## GIVEN ENTRIES
|---|
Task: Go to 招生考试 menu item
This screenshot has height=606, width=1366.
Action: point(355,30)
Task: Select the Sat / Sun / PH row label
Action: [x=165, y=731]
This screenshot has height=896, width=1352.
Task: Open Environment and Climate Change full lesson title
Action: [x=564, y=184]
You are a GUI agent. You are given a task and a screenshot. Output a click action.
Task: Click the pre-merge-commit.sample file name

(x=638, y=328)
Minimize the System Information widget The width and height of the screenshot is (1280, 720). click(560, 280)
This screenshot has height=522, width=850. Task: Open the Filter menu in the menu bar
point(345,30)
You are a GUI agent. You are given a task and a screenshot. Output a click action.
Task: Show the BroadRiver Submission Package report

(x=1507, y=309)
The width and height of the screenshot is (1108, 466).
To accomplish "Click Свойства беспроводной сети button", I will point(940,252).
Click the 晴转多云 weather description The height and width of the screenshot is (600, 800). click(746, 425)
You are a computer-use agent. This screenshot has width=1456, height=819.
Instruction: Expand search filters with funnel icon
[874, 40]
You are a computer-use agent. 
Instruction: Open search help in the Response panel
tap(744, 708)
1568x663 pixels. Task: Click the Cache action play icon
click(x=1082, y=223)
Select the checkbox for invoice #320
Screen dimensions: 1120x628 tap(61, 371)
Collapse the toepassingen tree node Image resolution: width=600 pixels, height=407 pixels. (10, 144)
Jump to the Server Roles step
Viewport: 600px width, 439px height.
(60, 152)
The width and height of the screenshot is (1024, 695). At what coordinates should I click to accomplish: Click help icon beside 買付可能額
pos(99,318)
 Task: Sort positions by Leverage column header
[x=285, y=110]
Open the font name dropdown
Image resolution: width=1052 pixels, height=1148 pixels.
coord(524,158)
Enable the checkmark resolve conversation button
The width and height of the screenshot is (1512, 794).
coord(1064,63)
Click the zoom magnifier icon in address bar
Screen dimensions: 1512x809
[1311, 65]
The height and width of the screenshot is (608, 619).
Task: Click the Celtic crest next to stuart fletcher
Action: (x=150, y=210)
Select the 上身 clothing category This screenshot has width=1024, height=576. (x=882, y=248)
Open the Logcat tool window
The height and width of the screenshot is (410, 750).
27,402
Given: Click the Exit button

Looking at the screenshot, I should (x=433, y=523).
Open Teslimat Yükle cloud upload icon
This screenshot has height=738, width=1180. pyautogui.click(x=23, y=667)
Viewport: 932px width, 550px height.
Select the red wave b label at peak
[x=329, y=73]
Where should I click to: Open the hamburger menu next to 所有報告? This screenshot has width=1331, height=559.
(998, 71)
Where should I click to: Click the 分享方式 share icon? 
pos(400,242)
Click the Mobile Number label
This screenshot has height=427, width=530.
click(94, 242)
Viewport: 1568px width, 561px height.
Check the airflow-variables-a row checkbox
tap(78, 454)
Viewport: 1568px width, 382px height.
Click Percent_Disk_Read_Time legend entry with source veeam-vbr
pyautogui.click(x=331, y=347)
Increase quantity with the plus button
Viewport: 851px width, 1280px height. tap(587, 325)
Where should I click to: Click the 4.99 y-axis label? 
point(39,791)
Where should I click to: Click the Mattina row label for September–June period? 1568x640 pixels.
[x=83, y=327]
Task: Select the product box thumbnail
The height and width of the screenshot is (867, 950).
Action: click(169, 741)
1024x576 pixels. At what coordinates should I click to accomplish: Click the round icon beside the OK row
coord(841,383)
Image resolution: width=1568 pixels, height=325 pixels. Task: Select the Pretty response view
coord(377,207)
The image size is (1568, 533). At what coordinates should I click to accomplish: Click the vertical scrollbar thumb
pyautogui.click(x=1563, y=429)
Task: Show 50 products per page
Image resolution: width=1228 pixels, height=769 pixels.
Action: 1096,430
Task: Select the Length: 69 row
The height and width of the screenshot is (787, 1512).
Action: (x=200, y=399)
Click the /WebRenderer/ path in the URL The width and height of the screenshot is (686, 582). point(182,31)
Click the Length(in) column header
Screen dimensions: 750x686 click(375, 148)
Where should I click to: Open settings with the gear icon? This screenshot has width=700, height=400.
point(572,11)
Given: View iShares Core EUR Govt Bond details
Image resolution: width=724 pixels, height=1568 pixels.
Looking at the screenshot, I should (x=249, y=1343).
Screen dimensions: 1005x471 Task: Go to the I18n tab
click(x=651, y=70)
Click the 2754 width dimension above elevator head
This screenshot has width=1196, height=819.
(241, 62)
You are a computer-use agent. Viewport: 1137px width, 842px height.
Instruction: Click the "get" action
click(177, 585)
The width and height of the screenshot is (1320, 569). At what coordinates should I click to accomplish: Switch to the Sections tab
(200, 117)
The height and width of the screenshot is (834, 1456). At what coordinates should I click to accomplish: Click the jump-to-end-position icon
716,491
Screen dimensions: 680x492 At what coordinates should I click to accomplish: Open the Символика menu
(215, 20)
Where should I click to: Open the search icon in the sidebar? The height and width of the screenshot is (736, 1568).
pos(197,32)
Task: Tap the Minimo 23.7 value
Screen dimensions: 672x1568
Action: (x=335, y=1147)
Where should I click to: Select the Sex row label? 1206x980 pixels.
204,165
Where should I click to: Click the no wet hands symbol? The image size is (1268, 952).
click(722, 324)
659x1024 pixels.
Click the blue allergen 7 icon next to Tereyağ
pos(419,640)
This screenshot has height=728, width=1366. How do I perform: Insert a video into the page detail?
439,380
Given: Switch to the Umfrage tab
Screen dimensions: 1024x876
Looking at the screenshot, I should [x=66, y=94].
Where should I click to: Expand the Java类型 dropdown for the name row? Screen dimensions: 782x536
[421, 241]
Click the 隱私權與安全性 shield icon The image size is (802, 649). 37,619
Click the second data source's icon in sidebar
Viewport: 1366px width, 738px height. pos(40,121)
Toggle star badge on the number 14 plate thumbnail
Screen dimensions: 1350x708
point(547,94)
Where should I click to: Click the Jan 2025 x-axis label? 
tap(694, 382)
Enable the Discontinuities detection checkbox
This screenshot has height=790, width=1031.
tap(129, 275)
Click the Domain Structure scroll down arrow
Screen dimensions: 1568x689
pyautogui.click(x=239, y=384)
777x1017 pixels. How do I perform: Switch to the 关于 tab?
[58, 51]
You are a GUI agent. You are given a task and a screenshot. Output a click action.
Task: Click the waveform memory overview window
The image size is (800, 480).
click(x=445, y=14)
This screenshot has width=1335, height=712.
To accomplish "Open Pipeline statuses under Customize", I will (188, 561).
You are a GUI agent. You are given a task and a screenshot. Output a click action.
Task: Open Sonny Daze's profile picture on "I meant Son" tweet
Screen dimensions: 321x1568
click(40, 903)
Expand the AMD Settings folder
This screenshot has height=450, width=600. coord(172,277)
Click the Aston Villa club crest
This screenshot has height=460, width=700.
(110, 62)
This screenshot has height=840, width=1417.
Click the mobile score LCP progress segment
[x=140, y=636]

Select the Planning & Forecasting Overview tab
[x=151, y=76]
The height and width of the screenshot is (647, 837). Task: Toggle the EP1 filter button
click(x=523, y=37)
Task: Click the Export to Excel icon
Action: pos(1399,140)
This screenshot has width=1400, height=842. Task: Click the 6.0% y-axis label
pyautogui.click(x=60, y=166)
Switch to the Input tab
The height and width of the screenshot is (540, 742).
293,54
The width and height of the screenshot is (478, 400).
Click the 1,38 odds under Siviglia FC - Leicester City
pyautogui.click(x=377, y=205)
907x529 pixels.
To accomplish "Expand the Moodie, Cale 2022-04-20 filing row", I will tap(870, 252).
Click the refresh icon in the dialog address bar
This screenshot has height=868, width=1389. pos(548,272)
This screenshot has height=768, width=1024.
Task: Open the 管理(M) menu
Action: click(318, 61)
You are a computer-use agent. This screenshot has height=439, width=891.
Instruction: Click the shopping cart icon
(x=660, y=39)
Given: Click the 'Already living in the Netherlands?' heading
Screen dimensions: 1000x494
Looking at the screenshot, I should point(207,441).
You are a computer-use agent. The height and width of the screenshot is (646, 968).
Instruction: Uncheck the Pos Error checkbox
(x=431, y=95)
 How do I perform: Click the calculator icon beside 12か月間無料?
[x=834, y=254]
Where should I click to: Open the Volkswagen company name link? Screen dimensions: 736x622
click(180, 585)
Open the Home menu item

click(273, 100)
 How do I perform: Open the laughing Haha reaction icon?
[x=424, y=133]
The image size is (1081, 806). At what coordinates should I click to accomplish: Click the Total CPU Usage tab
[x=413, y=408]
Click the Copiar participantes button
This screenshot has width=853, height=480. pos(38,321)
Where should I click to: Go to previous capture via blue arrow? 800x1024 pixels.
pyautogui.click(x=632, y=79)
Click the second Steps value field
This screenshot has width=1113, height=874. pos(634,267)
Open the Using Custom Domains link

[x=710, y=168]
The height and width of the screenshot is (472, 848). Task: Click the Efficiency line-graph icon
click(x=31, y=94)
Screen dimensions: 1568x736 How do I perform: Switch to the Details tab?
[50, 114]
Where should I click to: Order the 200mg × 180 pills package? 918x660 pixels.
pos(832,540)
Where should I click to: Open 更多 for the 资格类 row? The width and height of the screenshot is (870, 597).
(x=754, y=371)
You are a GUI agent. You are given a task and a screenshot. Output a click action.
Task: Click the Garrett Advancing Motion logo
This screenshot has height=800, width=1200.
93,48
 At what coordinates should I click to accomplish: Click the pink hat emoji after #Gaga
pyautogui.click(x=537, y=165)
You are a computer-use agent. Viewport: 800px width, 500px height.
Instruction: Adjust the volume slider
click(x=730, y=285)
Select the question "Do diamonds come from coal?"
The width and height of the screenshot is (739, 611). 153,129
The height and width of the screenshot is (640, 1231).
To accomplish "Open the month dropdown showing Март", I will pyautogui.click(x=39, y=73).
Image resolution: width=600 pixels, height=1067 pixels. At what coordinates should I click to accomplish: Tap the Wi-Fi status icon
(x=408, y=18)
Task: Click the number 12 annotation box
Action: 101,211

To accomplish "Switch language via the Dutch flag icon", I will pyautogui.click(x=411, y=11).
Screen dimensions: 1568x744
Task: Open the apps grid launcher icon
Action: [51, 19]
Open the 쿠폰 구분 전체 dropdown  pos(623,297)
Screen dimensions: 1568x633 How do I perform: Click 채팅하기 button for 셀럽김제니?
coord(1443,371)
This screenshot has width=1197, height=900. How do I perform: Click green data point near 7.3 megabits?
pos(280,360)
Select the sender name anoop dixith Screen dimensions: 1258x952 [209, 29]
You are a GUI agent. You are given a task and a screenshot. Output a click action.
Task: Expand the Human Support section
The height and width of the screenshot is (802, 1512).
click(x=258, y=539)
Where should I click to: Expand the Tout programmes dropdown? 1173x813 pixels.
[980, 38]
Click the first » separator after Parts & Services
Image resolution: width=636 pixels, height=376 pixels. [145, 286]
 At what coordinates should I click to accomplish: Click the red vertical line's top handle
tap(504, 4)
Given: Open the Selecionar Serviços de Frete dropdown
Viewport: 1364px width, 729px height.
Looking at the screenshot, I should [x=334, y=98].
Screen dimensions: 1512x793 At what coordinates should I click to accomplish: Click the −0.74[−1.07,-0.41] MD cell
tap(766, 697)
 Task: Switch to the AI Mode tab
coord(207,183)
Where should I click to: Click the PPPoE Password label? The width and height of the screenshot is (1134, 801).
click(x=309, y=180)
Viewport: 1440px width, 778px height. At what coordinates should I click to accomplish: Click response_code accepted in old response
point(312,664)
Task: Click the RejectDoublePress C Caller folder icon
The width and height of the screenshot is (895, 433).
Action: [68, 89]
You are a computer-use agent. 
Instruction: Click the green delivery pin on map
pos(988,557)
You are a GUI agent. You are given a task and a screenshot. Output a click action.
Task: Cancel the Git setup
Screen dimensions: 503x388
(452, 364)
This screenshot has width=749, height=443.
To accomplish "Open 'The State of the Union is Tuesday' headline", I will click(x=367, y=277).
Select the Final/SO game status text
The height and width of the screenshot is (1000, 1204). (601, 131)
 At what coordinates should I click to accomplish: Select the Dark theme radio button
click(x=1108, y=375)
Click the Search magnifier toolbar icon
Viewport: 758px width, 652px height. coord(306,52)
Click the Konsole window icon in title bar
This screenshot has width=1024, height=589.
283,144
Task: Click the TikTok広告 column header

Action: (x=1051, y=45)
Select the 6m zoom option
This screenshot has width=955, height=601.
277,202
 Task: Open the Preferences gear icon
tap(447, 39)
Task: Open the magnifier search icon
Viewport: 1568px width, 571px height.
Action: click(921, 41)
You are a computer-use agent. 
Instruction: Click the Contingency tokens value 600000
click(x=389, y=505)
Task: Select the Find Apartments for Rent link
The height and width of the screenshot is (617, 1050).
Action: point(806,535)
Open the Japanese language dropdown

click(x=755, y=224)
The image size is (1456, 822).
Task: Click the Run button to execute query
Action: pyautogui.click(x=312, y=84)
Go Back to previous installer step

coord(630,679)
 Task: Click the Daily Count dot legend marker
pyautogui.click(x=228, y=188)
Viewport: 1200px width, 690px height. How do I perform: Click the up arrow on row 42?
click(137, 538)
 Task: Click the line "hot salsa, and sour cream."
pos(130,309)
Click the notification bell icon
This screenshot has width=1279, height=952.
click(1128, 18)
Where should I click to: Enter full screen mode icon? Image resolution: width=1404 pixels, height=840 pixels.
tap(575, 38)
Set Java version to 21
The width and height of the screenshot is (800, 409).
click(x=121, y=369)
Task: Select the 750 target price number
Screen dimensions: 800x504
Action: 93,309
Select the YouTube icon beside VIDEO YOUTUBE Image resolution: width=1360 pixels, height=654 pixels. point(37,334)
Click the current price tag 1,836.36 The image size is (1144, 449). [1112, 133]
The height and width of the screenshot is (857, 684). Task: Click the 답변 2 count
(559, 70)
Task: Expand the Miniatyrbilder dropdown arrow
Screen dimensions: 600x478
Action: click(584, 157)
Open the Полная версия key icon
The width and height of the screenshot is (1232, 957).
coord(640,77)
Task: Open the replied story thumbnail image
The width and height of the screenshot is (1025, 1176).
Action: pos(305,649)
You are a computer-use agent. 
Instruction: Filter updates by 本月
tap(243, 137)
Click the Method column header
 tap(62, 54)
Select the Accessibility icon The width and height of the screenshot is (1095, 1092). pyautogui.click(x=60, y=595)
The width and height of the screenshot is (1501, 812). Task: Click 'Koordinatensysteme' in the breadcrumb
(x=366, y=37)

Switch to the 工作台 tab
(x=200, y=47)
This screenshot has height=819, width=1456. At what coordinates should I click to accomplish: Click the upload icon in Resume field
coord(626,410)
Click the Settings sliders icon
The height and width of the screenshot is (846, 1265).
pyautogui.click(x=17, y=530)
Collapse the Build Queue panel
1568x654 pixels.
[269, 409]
|---|
## AIM OF THE TASK
Recast the part of the records that opens with the line containing "Where should I click to: Click the 4.99" and closes with the line containing "pos(197,32)" as a JSON list of strings, one string per line, with blank lines left out.

## CORRECT OUTPUT
[
  "Where should I click to: Click the 4.99 y-axis label? ",
  "point(39,791)",
  "Where should I click to: Click the Mattina row label for September–June period? 1568x640 pixels.",
  "[x=83, y=327]",
  "Task: Select the product box thumbnail",
  "The height and width of the screenshot is (867, 950).",
  "Action: click(169, 741)",
  "1024x576 pixels. At what coordinates should I click to accomplish: Click the round icon beside the OK row",
  "coord(841,383)",
  "Image resolution: width=1568 pixels, height=325 pixels. Task: Select the Pretty response view",
  "coord(377,207)",
  "The image size is (1568, 533). At what coordinates should I click to accomplish: Click the vertical scrollbar thumb",
  "pyautogui.click(x=1563, y=429)",
  "Task: Show 50 products per page",
  "Image resolution: width=1228 pixels, height=769 pixels.",
  "Action: 1096,430",
  "Task: Select the Length: 69 row",
  "The height and width of the screenshot is (787, 1512).",
  "Action: (x=200, y=399)",
  "Click the /WebRenderer/ path in the URL The width and height of the screenshot is (686, 582). point(182,31)",
  "Click the Length(in) column header",
  "Screen dimensions: 750x686 click(375, 148)",
  "Where should I click to: Open settings with the gear icon? This screenshot has width=700, height=400.",
  "point(572,11)",
  "Given: View iShares Core EUR Govt Bond details",
  "Image resolution: width=724 pixels, height=1568 pixels.",
  "Looking at the screenshot, I should (x=249, y=1343).",
  "Screen dimensions: 1005x471 Task: Go to the I18n tab",
  "click(x=651, y=70)",
  "Click the 2754 width dimension above elevator head",
  "This screenshot has width=1196, height=819.",
  "(241, 62)",
  "You are a computer-use agent. Viewport: 1137px width, 842px height.",
  "Instruction: Click the \"get\" action",
  "click(177, 585)",
  "The width and height of the screenshot is (1320, 569). At what coordinates should I click to accomplish: Switch to the Sections tab",
  "(200, 117)",
  "The height and width of the screenshot is (834, 1456). At what coordinates should I click to accomplish: Click the jump-to-end-position icon",
  "716,491",
  "Screen dimensions: 680x492 At what coordinates should I click to accomplish: Open the Символика menu",
  "(215, 20)",
  "Where should I click to: Open the search icon in the sidebar? The height and width of the screenshot is (736, 1568).",
  "pos(197,32)"
]